» THE PROBLEM
Every line from the line containing "Open the Services panel overflow menu" through the final line below must be returned exactly, and no other line.

Saved data entries
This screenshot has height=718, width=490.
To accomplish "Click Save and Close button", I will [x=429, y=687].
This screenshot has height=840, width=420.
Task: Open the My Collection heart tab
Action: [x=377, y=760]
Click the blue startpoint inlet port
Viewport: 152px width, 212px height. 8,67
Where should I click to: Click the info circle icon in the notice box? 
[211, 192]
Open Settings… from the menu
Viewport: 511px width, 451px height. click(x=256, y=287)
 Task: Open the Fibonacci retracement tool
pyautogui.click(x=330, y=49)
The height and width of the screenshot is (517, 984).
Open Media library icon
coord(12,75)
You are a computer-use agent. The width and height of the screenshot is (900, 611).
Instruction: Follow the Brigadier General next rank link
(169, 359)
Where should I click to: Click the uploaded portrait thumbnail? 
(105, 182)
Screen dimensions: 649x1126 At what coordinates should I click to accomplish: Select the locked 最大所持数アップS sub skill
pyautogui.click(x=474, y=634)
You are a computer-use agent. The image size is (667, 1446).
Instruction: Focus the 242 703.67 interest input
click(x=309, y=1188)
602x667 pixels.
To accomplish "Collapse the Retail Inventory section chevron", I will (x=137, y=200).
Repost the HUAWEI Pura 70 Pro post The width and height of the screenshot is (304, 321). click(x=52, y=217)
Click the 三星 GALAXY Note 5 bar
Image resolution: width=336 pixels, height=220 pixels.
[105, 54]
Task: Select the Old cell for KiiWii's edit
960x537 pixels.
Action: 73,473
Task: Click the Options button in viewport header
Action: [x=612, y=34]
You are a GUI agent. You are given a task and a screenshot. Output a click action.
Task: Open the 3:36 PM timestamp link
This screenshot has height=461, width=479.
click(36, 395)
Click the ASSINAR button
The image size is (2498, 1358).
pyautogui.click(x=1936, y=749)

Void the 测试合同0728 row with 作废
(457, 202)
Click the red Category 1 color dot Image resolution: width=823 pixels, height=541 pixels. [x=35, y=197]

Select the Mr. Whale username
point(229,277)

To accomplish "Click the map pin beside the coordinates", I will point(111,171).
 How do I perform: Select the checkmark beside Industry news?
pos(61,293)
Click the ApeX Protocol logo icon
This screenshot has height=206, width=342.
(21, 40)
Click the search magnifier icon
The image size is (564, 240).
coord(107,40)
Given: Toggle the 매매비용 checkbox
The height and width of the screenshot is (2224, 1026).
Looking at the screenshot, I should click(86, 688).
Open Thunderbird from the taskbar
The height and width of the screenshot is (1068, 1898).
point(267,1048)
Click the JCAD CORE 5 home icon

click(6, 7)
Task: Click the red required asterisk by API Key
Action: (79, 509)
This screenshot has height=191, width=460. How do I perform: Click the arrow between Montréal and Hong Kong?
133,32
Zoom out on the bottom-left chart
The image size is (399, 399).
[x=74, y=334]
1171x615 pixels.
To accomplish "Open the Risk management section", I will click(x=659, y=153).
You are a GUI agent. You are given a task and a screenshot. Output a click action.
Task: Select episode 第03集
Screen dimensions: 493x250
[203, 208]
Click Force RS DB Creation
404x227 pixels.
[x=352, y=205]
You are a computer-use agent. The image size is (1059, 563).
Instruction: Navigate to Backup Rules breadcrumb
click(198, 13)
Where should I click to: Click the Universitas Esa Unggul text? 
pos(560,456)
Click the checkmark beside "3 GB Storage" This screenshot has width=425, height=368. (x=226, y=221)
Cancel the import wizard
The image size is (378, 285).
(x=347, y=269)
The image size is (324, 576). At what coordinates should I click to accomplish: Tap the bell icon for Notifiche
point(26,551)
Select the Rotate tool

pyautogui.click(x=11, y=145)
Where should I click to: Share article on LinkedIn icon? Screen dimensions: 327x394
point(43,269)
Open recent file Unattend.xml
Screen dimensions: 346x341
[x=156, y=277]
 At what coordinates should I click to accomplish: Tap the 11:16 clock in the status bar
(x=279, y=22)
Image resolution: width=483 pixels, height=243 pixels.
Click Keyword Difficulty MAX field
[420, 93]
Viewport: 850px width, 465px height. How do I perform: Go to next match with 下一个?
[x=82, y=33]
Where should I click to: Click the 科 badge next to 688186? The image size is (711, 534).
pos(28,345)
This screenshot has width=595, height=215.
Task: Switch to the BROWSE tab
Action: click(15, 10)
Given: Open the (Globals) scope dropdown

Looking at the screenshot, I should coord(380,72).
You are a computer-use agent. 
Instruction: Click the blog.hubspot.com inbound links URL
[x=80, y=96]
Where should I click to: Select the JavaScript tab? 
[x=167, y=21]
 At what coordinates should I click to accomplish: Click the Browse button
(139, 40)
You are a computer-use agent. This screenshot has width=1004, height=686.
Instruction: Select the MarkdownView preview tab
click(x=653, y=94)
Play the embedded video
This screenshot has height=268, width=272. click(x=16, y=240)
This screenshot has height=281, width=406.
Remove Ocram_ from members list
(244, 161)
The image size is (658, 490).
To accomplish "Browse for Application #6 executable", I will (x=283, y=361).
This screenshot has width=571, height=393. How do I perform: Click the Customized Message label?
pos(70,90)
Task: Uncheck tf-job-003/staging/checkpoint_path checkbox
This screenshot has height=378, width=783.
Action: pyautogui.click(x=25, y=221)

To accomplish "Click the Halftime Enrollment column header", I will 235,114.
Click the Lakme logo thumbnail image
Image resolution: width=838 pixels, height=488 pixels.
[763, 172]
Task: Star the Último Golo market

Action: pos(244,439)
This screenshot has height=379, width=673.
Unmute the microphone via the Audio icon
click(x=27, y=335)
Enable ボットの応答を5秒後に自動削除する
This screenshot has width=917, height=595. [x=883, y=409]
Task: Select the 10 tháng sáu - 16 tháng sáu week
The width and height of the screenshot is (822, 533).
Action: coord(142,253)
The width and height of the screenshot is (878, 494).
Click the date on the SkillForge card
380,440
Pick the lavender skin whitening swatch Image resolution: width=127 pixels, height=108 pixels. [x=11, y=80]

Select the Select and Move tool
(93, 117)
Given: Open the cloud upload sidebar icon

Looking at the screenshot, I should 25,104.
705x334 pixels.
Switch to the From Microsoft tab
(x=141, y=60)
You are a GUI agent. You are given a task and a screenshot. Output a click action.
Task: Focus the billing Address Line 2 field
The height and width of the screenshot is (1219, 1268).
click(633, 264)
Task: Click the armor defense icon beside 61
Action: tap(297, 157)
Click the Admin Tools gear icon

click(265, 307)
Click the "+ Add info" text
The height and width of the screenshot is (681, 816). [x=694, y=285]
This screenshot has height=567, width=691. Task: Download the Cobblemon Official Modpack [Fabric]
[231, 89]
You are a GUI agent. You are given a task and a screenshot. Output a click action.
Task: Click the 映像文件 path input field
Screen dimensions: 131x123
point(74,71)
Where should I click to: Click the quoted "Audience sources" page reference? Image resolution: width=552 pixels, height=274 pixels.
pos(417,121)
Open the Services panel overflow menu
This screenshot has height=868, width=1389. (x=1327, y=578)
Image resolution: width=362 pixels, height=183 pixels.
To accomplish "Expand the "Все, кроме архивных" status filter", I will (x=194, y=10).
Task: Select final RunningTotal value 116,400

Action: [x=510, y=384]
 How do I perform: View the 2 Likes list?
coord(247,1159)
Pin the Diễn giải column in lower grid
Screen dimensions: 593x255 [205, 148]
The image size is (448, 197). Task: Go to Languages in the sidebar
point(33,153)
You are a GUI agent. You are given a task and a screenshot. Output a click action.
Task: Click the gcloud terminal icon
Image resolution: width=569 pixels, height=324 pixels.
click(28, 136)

» FINISHED EXERCISE
Open the Services panel overflow menu
This screenshot has height=868, width=1389. (x=1327, y=578)
Image resolution: width=362 pixels, height=183 pixels.
To accomplish "Expand the "Все, кроме архивных" status filter", I will (x=194, y=10).
Task: Select final RunningTotal value 116,400

Action: [x=510, y=384]
 How do I perform: View the 2 Likes list?
coord(247,1159)
Pin the Diễn giải column in lower grid
Screen dimensions: 593x255 [205, 148]
The image size is (448, 197). Task: Go to Languages in the sidebar
point(33,153)
You are a GUI agent. You are given a task and a screenshot. Output a click action.
Task: Click the gcloud terminal icon
Image resolution: width=569 pixels, height=324 pixels.
click(28, 136)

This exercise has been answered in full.